(Beginning of Given data)

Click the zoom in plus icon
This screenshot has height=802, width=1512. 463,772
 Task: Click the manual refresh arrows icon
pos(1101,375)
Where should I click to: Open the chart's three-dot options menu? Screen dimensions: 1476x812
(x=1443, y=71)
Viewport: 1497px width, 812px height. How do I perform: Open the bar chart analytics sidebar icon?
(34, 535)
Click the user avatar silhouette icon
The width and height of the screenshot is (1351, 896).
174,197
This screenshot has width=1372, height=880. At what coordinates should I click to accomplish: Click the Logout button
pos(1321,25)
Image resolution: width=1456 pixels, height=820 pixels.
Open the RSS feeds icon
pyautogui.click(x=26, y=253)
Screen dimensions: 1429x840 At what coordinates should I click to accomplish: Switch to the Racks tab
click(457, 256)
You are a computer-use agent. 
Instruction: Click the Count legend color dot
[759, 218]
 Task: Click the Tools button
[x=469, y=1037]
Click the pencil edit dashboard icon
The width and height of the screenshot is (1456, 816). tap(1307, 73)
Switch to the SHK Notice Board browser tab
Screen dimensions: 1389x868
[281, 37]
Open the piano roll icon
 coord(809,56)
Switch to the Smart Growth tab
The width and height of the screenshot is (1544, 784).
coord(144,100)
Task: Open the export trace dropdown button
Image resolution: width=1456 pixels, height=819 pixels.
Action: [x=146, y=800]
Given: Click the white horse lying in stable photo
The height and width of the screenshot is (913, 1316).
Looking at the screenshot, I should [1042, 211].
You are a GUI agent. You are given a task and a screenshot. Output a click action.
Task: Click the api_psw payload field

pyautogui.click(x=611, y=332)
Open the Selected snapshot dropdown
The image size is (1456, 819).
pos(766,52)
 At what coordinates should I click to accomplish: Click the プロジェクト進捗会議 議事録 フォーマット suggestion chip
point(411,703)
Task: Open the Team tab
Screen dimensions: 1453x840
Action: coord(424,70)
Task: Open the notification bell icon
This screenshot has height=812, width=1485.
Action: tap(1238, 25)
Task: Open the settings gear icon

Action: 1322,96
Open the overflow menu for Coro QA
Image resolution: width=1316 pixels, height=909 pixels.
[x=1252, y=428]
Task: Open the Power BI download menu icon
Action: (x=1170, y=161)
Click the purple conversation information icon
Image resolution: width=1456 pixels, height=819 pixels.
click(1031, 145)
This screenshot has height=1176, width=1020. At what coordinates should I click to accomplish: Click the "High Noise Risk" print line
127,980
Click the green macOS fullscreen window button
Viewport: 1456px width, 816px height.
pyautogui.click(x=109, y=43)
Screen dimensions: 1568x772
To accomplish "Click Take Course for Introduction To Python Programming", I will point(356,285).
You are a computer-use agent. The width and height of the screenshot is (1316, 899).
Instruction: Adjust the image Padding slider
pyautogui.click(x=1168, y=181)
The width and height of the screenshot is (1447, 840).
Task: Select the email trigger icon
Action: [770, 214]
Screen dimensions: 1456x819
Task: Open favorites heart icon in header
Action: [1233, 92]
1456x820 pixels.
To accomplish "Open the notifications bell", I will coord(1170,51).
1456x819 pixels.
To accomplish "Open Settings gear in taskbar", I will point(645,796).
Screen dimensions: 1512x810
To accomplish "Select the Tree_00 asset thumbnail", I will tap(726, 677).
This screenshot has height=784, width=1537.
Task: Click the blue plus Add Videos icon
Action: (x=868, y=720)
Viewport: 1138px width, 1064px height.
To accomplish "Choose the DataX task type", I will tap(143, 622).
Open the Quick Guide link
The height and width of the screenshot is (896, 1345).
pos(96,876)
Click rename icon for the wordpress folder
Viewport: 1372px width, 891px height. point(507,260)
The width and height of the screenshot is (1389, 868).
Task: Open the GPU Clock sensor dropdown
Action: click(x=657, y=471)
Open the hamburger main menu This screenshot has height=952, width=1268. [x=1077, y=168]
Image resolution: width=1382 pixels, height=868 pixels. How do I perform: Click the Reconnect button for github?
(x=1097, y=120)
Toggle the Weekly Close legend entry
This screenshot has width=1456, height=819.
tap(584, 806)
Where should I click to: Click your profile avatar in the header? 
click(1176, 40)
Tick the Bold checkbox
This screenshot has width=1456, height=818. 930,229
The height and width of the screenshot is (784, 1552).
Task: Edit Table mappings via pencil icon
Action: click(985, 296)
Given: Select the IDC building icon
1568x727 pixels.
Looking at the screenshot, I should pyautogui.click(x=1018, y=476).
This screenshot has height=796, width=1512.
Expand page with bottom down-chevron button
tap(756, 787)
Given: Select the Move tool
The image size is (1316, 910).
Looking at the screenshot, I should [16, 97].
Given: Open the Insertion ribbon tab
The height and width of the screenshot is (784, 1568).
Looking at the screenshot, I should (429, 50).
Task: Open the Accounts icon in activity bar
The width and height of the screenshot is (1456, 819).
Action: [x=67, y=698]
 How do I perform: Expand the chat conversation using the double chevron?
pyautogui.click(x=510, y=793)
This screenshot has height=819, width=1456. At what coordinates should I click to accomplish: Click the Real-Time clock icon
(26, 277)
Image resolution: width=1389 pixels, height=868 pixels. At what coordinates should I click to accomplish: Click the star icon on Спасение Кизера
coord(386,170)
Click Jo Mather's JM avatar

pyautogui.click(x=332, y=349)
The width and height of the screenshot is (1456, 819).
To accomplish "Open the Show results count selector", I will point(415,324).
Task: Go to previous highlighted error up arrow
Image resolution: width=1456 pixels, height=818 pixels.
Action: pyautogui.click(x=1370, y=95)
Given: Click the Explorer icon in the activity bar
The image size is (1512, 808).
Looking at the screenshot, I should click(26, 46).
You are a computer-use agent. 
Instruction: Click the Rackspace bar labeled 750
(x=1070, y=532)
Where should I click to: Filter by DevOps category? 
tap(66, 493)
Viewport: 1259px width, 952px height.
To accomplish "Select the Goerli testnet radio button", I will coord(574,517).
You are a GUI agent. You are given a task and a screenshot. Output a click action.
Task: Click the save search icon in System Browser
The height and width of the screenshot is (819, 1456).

(End of Given data)

> _Exercise requirements_
Exactly as written, return every line of the material.

> _Answer to this exercise_
Click the zoom in plus icon
This screenshot has height=802, width=1512. 463,772
 Task: Click the manual refresh arrows icon
pos(1101,375)
Where should I click to: Open the chart's three-dot options menu? Screen dimensions: 1476x812
(x=1443, y=71)
Viewport: 1497px width, 812px height. How do I perform: Open the bar chart analytics sidebar icon?
(34, 535)
Click the user avatar silhouette icon
The width and height of the screenshot is (1351, 896).
174,197
This screenshot has width=1372, height=880. At what coordinates should I click to accomplish: Click the Logout button
pos(1321,25)
Image resolution: width=1456 pixels, height=820 pixels.
Open the RSS feeds icon
pyautogui.click(x=26, y=253)
Screen dimensions: 1429x840 At what coordinates should I click to accomplish: Switch to the Racks tab
click(457, 256)
You are a computer-use agent. 
Instruction: Click the Count legend color dot
[759, 218]
 Task: Click the Tools button
[x=469, y=1037]
Click the pencil edit dashboard icon
The width and height of the screenshot is (1456, 816). tap(1307, 73)
Switch to the SHK Notice Board browser tab
Screen dimensions: 1389x868
[281, 37]
Open the piano roll icon
 coord(809,56)
Switch to the Smart Growth tab
The width and height of the screenshot is (1544, 784).
coord(144,100)
Task: Open the export trace dropdown button
Image resolution: width=1456 pixels, height=819 pixels.
Action: [x=146, y=800]
Given: Click the white horse lying in stable photo
The height and width of the screenshot is (913, 1316).
Looking at the screenshot, I should [1042, 211].
You are a GUI agent. You are given a task and a screenshot. Output a click action.
Task: Click the api_psw payload field

pyautogui.click(x=611, y=332)
Open the Selected snapshot dropdown
The image size is (1456, 819).
pos(766,52)
 At what coordinates should I click to accomplish: Click the プロジェクト進捗会議 議事録 フォーマット suggestion chip
point(411,703)
Task: Open the Team tab
Screen dimensions: 1453x840
Action: coord(424,70)
Task: Open the notification bell icon
This screenshot has height=812, width=1485.
Action: tap(1238, 25)
Task: Open the settings gear icon

Action: 1322,96
Open the overflow menu for Coro QA
Image resolution: width=1316 pixels, height=909 pixels.
[x=1252, y=428]
Task: Open the Power BI download menu icon
Action: (x=1170, y=161)
Click the purple conversation information icon
Image resolution: width=1456 pixels, height=819 pixels.
click(1031, 145)
This screenshot has height=1176, width=1020. At what coordinates should I click to accomplish: Click the "High Noise Risk" print line
127,980
Click the green macOS fullscreen window button
Viewport: 1456px width, 816px height.
pyautogui.click(x=109, y=43)
Screen dimensions: 1568x772
To accomplish "Click Take Course for Introduction To Python Programming", I will point(356,285).
You are a computer-use agent. The width and height of the screenshot is (1316, 899).
Instruction: Adjust the image Padding slider
pyautogui.click(x=1168, y=181)
The width and height of the screenshot is (1447, 840).
Task: Select the email trigger icon
Action: [770, 214]
Screen dimensions: 1456x819
Task: Open favorites heart icon in header
Action: [1233, 92]
1456x820 pixels.
To accomplish "Open the notifications bell", I will coord(1170,51).
1456x819 pixels.
To accomplish "Open Settings gear in taskbar", I will point(645,796).
Screen dimensions: 1512x810
To accomplish "Select the Tree_00 asset thumbnail", I will tap(726, 677).
This screenshot has height=784, width=1537.
Task: Click the blue plus Add Videos icon
Action: (x=868, y=720)
Viewport: 1138px width, 1064px height.
To accomplish "Choose the DataX task type", I will tap(143, 622).
Open the Quick Guide link
The height and width of the screenshot is (896, 1345).
pos(96,876)
Click rename icon for the wordpress folder
Viewport: 1372px width, 891px height. point(507,260)
The width and height of the screenshot is (1389, 868).
Task: Open the GPU Clock sensor dropdown
Action: click(x=657, y=471)
Open the hamburger main menu This screenshot has height=952, width=1268. [x=1077, y=168]
Image resolution: width=1382 pixels, height=868 pixels. How do I perform: Click the Reconnect button for github?
(x=1097, y=120)
Toggle the Weekly Close legend entry
This screenshot has width=1456, height=819.
tap(584, 806)
Where should I click to: Click your profile avatar in the header? 
click(1176, 40)
Tick the Bold checkbox
This screenshot has width=1456, height=818. 930,229
The height and width of the screenshot is (784, 1552).
Task: Edit Table mappings via pencil icon
Action: click(985, 296)
Given: Select the IDC building icon
1568x727 pixels.
Looking at the screenshot, I should pyautogui.click(x=1018, y=476).
This screenshot has height=796, width=1512.
Expand page with bottom down-chevron button
tap(756, 787)
Given: Select the Move tool
The image size is (1316, 910).
Looking at the screenshot, I should [16, 97].
Given: Open the Insertion ribbon tab
The height and width of the screenshot is (784, 1568).
Looking at the screenshot, I should (429, 50).
Task: Open the Accounts icon in activity bar
The width and height of the screenshot is (1456, 819).
Action: [x=67, y=698]
 How do I perform: Expand the chat conversation using the double chevron?
pyautogui.click(x=510, y=793)
This screenshot has height=819, width=1456. At what coordinates should I click to accomplish: Click the Real-Time clock icon
(26, 277)
Image resolution: width=1389 pixels, height=868 pixels. At what coordinates should I click to accomplish: Click the star icon on Спасение Кизера
coord(386,170)
Click Jo Mather's JM avatar

pyautogui.click(x=332, y=349)
The width and height of the screenshot is (1456, 819).
To accomplish "Open the Show results count selector", I will point(415,324).
Task: Go to previous highlighted error up arrow
Image resolution: width=1456 pixels, height=818 pixels.
Action: pyautogui.click(x=1370, y=95)
Given: Click the Explorer icon in the activity bar
The image size is (1512, 808).
Looking at the screenshot, I should click(26, 46).
You are a computer-use agent. 
Instruction: Click the Rackspace bar labeled 750
(x=1070, y=532)
Where should I click to: Filter by DevOps category? 
tap(66, 493)
Viewport: 1259px width, 952px height.
To accomplish "Select the Goerli testnet radio button", I will coord(574,517).
You are a GUI agent. You are given a task and a screenshot. Output a click action.
Task: Click the save search icon in System Browser
The height and width of the screenshot is (819, 1456).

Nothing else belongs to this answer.